Collected data

*** Block opens ***

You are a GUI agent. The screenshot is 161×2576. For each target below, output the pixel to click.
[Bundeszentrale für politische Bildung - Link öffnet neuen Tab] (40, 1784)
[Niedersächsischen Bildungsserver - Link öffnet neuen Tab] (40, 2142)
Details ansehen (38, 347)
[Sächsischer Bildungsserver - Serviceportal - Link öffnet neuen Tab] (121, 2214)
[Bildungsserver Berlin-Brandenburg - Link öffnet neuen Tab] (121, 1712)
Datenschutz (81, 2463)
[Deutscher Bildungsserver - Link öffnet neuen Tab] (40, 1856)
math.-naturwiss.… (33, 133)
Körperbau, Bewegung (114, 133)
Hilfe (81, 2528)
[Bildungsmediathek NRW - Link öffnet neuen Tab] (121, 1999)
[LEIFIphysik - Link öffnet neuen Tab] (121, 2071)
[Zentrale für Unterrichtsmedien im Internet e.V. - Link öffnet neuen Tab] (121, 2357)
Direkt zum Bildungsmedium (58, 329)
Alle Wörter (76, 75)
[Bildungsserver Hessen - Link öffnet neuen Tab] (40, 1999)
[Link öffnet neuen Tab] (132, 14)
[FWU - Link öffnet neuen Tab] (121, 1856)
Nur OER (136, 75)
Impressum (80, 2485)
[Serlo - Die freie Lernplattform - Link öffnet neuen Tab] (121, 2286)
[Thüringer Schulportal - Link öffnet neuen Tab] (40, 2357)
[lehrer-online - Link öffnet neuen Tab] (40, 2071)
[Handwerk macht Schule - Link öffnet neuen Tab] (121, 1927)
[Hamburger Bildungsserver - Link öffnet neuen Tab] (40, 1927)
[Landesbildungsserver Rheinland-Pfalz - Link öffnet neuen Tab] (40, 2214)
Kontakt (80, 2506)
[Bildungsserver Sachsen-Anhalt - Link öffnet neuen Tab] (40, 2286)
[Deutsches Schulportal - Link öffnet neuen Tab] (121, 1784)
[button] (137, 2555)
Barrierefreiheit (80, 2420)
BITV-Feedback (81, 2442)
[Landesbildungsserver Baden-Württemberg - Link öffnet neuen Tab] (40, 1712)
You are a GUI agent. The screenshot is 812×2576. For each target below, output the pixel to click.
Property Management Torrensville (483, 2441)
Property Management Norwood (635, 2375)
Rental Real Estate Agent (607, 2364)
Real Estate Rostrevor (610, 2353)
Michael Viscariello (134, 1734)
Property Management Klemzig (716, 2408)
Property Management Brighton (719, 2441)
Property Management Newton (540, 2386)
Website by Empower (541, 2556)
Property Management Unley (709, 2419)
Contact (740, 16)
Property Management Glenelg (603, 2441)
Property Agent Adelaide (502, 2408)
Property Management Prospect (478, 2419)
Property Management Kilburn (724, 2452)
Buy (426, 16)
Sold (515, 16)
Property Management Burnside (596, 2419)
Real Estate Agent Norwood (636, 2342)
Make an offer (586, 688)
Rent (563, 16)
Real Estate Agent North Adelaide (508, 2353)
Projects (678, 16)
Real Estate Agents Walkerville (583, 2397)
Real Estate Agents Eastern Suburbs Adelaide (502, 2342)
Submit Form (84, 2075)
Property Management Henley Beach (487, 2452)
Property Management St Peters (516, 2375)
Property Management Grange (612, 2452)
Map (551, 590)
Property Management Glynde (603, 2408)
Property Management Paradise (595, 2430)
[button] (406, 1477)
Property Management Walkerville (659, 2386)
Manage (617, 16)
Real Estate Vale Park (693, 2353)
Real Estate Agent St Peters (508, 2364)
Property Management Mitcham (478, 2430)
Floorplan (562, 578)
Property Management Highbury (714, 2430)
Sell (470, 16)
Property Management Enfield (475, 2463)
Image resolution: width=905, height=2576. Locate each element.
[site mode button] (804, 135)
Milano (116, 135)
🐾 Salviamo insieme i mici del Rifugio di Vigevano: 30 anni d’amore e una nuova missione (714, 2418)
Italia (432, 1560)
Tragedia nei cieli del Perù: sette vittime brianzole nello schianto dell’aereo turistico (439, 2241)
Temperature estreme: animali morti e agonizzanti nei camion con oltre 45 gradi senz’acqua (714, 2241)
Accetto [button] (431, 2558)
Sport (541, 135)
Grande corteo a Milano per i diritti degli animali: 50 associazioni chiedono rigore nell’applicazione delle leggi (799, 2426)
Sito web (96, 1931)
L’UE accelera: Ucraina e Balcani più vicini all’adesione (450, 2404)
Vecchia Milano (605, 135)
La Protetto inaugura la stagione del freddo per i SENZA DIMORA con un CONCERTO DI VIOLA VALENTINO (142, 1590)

*** Block closes ***

= To do =
Write every entry out again, exactly as it stands.

= Your solution =
You are a GUI agent. The screenshot is 161×2576. For each target below, output the pixel to click.
[Bundeszentrale für politische Bildung - Link öffnet neuen Tab] (40, 1784)
[Niedersächsischen Bildungsserver - Link öffnet neuen Tab] (40, 2142)
Details ansehen (38, 347)
[Sächsischer Bildungsserver - Serviceportal - Link öffnet neuen Tab] (121, 2214)
[Bildungsserver Berlin-Brandenburg - Link öffnet neuen Tab] (121, 1712)
Datenschutz (81, 2463)
[Deutscher Bildungsserver - Link öffnet neuen Tab] (40, 1856)
math.-naturwiss.… (33, 133)
Körperbau, Bewegung (114, 133)
Hilfe (81, 2528)
[Bildungsmediathek NRW - Link öffnet neuen Tab] (121, 1999)
[LEIFIphysik - Link öffnet neuen Tab] (121, 2071)
[Zentrale für Unterrichtsmedien im Internet e.V. - Link öffnet neuen Tab] (121, 2357)
Direkt zum Bildungsmedium (58, 329)
Alle Wörter (76, 75)
[Bildungsserver Hessen - Link öffnet neuen Tab] (40, 1999)
[Link öffnet neuen Tab] (132, 14)
[FWU - Link öffnet neuen Tab] (121, 1856)
Nur OER (136, 75)
Impressum (80, 2485)
[Serlo - Die freie Lernplattform - Link öffnet neuen Tab] (121, 2286)
[Thüringer Schulportal - Link öffnet neuen Tab] (40, 2357)
[lehrer-online - Link öffnet neuen Tab] (40, 2071)
[Handwerk macht Schule - Link öffnet neuen Tab] (121, 1927)
[Hamburger Bildungsserver - Link öffnet neuen Tab] (40, 1927)
[Landesbildungsserver Rheinland-Pfalz - Link öffnet neuen Tab] (40, 2214)
Kontakt (80, 2506)
[Bildungsserver Sachsen-Anhalt - Link öffnet neuen Tab] (40, 2286)
[Deutsches Schulportal - Link öffnet neuen Tab] (121, 1784)
[button] (137, 2555)
Barrierefreiheit (80, 2420)
BITV-Feedback (81, 2442)
[Landesbildungsserver Baden-Württemberg - Link öffnet neuen Tab] (40, 1712)
You are a GUI agent. The screenshot is 812×2576. For each target below, output the pixel to click.
Property Management Torrensville (483, 2441)
Property Management Norwood (635, 2375)
Rental Real Estate Agent (607, 2364)
Real Estate Rostrevor (610, 2353)
Michael Viscariello (134, 1734)
Property Management Klemzig (716, 2408)
Property Management Brighton (719, 2441)
Property Management Newton (540, 2386)
Website by Empower (541, 2556)
Property Management Unley (709, 2419)
Contact (740, 16)
Property Management Glenelg (603, 2441)
Property Agent Adelaide (502, 2408)
Property Management Prospect (478, 2419)
Property Management Kilburn (724, 2452)
Buy (426, 16)
Sold (515, 16)
Property Management Burnside (596, 2419)
Real Estate Agent Norwood (636, 2342)
Make an offer (586, 688)
Rent (563, 16)
Real Estate Agent North Adelaide (508, 2353)
Projects (678, 16)
Real Estate Agents Walkerville (583, 2397)
Real Estate Agents Eastern Suburbs Adelaide (502, 2342)
Submit Form (84, 2075)
Property Management Henley Beach (487, 2452)
Property Management St Peters (516, 2375)
Property Management Grange (612, 2452)
Map (551, 590)
Property Management Glynde (603, 2408)
Property Management Paradise (595, 2430)
[button] (406, 1477)
Property Management Walkerville (659, 2386)
Manage (617, 16)
Real Estate Vale Park (693, 2353)
Real Estate Agent St Peters (508, 2364)
Property Management Mitcham (478, 2430)
Floorplan (562, 578)
Property Management Highbury (714, 2430)
Sell (470, 16)
Property Management Enfield (475, 2463)
Image resolution: width=905, height=2576. Locate each element.
[site mode button] (804, 135)
Milano (116, 135)
🐾 Salviamo insieme i mici del Rifugio di Vigevano: 30 anni d’amore e una nuova missione (714, 2418)
Italia (432, 1560)
Tragedia nei cieli del Perù: sette vittime brianzole nello schianto dell’aereo turistico (439, 2241)
Temperature estreme: animali morti e agonizzanti nei camion con oltre 45 gradi senz’acqua (714, 2241)
Accetto [button] (431, 2558)
Sport (541, 135)
Grande corteo a Milano per i diritti degli animali: 50 associazioni chiedono rigore nell’applicazione delle leggi (799, 2426)
Sito web (96, 1931)
L’UE accelera: Ucraina e Balcani più vicini all’adesione (450, 2404)
Vecchia Milano (605, 135)
La Protetto inaugura la stagione del freddo per i SENZA DIMORA con un CONCERTO DI VIOLA VALENTINO (142, 1590)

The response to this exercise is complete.